38-letni górnik zginął w kopalni "Budryk" w Ornontowicach na Śląsku. Do wypadku doszło ponad tysiąc metrów pod ziemią. Przyczyny i okoliczności wypadku zbada Okręgowy Urząd Górniczy w Gliwicach. To trzeci w tym roku śmiertelny wypadek w górnictwie węgla kamiennego.

REKLAMA

Do wypadku doszło ponad tysiąc metrów pod ziemią. Górnik pracował przy demontażu kruszarki. Jeden z jej elementów przygniótł go do tzw. ociosu, czyli ściany wyrobiska. Zmarł mimo próby reanimacji.

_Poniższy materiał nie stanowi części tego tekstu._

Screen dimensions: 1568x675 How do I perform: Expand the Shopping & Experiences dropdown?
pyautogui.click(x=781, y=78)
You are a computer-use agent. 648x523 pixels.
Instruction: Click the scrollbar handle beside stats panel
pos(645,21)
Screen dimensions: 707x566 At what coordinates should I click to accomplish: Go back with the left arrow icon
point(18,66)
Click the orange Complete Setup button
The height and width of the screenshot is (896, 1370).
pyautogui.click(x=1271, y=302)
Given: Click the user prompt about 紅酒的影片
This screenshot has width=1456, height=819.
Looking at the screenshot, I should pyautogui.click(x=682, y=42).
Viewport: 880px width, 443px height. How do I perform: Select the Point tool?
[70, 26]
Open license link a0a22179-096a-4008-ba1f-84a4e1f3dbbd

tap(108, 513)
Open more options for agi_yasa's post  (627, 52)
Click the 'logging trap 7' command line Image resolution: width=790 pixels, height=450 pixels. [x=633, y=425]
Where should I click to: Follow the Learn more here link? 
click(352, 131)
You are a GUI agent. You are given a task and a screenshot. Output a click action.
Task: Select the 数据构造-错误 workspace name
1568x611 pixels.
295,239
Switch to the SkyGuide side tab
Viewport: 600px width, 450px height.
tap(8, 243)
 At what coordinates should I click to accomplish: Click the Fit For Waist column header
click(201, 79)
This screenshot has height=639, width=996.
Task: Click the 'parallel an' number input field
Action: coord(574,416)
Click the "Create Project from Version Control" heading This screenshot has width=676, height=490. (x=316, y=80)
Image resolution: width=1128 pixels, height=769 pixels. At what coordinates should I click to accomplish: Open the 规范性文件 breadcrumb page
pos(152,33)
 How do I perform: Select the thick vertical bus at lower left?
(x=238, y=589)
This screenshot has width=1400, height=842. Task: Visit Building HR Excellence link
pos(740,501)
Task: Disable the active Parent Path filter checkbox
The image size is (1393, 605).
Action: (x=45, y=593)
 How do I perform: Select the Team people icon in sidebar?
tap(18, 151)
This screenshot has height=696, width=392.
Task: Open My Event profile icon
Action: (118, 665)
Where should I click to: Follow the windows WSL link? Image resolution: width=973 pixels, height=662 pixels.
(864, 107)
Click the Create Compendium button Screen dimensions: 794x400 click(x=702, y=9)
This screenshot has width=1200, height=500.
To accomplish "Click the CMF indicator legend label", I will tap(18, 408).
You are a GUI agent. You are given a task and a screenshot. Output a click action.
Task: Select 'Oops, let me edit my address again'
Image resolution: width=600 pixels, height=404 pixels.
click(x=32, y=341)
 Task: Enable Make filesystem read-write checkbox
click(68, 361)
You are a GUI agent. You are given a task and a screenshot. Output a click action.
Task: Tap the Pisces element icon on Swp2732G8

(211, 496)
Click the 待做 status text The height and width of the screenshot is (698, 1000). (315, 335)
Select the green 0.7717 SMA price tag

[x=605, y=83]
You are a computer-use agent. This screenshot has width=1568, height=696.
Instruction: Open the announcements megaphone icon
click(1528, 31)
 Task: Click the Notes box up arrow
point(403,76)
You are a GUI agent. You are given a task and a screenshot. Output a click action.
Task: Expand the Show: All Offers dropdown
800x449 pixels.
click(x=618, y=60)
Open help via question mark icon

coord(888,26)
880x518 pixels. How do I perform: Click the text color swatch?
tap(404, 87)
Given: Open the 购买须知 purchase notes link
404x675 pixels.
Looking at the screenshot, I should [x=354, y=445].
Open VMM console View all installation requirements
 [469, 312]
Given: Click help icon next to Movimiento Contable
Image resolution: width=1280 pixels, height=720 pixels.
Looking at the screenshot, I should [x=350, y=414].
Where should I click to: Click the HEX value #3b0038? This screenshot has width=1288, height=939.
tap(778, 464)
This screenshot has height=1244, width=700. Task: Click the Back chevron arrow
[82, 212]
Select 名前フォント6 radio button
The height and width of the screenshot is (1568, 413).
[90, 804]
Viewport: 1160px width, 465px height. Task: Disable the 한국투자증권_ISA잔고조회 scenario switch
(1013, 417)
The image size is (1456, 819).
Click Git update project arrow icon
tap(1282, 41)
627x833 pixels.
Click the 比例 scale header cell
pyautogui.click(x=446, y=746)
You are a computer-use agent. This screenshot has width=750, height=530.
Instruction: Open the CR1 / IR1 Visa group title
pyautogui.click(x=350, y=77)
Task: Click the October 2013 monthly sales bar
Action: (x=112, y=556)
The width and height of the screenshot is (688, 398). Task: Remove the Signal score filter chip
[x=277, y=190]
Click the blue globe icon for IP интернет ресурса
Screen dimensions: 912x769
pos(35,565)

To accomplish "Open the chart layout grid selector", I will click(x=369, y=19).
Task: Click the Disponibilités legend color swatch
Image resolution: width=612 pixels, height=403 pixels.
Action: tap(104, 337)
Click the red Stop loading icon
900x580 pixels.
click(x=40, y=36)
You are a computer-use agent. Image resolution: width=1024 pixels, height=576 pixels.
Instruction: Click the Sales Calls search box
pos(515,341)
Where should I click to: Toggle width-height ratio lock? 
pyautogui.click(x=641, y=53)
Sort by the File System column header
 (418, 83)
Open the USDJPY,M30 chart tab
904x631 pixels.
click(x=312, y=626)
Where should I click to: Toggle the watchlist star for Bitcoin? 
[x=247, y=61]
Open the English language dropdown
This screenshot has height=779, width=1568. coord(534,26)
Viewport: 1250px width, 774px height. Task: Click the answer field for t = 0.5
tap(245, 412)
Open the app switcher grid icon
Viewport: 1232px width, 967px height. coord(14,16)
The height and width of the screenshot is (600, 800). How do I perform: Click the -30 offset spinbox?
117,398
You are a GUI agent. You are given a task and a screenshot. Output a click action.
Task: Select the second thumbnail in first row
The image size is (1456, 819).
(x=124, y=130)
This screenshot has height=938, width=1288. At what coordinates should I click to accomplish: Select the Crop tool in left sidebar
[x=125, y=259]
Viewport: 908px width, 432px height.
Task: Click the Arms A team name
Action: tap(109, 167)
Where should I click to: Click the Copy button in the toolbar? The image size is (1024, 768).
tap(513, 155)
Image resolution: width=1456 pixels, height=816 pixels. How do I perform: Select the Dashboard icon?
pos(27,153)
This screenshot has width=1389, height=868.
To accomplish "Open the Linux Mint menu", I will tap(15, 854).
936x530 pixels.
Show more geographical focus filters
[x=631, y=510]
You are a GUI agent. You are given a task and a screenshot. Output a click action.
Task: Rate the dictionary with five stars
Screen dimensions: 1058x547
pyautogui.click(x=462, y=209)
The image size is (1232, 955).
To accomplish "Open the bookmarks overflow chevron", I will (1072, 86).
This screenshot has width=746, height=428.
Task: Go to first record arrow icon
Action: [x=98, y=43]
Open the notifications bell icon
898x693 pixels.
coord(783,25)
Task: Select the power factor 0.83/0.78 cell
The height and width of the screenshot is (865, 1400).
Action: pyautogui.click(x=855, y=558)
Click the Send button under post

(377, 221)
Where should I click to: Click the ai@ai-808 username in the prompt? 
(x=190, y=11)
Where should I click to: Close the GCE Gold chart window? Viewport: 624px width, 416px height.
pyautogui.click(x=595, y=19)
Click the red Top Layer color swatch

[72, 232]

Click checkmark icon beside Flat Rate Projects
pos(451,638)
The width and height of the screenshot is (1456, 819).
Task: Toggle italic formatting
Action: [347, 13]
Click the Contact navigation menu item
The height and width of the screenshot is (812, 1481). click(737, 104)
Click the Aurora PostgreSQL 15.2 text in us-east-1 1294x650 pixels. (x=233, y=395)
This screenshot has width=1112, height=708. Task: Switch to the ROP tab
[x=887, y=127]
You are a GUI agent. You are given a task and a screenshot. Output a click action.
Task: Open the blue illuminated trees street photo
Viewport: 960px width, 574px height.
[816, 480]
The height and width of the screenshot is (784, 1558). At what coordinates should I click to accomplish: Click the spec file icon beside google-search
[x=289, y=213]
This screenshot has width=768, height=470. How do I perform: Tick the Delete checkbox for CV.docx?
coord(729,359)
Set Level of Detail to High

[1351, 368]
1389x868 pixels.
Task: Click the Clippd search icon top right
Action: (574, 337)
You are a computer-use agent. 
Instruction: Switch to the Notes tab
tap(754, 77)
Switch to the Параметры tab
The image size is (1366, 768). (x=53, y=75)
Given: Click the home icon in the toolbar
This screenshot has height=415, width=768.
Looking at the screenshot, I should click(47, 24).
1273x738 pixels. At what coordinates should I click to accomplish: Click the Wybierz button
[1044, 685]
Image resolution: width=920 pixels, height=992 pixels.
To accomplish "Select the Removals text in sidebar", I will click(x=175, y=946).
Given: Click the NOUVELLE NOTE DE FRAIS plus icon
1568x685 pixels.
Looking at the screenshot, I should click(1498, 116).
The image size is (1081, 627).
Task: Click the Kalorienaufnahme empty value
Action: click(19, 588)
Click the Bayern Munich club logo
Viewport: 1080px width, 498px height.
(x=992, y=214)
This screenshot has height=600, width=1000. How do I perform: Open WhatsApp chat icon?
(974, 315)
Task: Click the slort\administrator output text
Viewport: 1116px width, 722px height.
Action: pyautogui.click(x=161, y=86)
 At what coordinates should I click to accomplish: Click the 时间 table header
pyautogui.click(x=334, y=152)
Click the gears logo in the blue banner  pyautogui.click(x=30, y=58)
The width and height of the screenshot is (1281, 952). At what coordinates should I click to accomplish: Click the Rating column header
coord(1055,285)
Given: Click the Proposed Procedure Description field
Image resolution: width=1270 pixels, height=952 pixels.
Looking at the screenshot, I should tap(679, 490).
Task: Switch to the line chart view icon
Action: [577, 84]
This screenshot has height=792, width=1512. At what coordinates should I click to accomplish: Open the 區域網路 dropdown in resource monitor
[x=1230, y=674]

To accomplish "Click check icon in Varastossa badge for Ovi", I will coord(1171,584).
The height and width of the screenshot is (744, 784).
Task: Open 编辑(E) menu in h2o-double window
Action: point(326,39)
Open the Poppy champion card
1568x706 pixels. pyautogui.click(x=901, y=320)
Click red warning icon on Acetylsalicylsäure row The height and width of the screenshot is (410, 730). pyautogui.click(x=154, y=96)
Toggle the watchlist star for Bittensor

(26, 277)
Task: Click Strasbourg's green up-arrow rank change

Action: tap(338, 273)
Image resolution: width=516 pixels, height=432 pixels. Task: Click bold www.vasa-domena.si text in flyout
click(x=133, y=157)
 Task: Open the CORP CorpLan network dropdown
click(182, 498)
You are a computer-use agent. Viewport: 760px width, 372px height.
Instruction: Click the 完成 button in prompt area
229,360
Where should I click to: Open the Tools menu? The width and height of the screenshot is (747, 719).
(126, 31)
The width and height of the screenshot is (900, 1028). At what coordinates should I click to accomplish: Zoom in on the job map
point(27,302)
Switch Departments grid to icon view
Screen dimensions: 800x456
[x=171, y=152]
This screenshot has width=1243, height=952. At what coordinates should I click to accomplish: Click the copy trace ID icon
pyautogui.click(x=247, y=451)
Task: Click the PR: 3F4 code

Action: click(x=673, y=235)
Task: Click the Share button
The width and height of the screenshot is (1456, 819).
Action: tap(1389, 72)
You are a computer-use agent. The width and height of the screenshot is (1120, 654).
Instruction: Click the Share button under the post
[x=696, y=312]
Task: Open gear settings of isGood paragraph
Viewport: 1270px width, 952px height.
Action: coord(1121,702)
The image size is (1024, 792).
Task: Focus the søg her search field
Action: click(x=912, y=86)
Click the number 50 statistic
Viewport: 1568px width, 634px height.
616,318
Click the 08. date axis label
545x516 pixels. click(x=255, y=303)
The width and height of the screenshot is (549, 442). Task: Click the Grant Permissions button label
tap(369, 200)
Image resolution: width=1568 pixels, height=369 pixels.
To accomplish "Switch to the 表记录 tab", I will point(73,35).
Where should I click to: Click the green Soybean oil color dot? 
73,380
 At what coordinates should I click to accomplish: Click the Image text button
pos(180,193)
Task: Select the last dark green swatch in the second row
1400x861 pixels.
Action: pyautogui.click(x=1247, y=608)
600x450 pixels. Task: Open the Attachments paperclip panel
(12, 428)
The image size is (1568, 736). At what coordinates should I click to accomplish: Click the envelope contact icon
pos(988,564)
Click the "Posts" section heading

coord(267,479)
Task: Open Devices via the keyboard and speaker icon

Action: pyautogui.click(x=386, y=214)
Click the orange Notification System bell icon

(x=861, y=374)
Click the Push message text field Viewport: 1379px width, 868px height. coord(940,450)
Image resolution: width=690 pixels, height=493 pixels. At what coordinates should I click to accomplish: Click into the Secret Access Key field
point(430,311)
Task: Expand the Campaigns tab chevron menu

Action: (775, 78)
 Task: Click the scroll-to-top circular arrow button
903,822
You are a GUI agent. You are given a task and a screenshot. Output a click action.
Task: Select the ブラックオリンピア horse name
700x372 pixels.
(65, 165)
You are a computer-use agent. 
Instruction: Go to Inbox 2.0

To już 3. w tym roku śmiertelna ofiara wypadków w kopani. Na początku lutego w Zakładzie Górniczo-Energetycznym Sobieski-Jaworzno zginął 49-letni górnik. Kilka dni później w szpitalu zmarł 43-letni górnik z kopalni "Śląsk", którego tydzień wcześniej uderzyła lina podziemnej kolejki podwieszanej.

W ubiegłym roku w całym polskim górnictwie zginęło 38 górników, z czego 29 w kopalniach węgla kamiennego.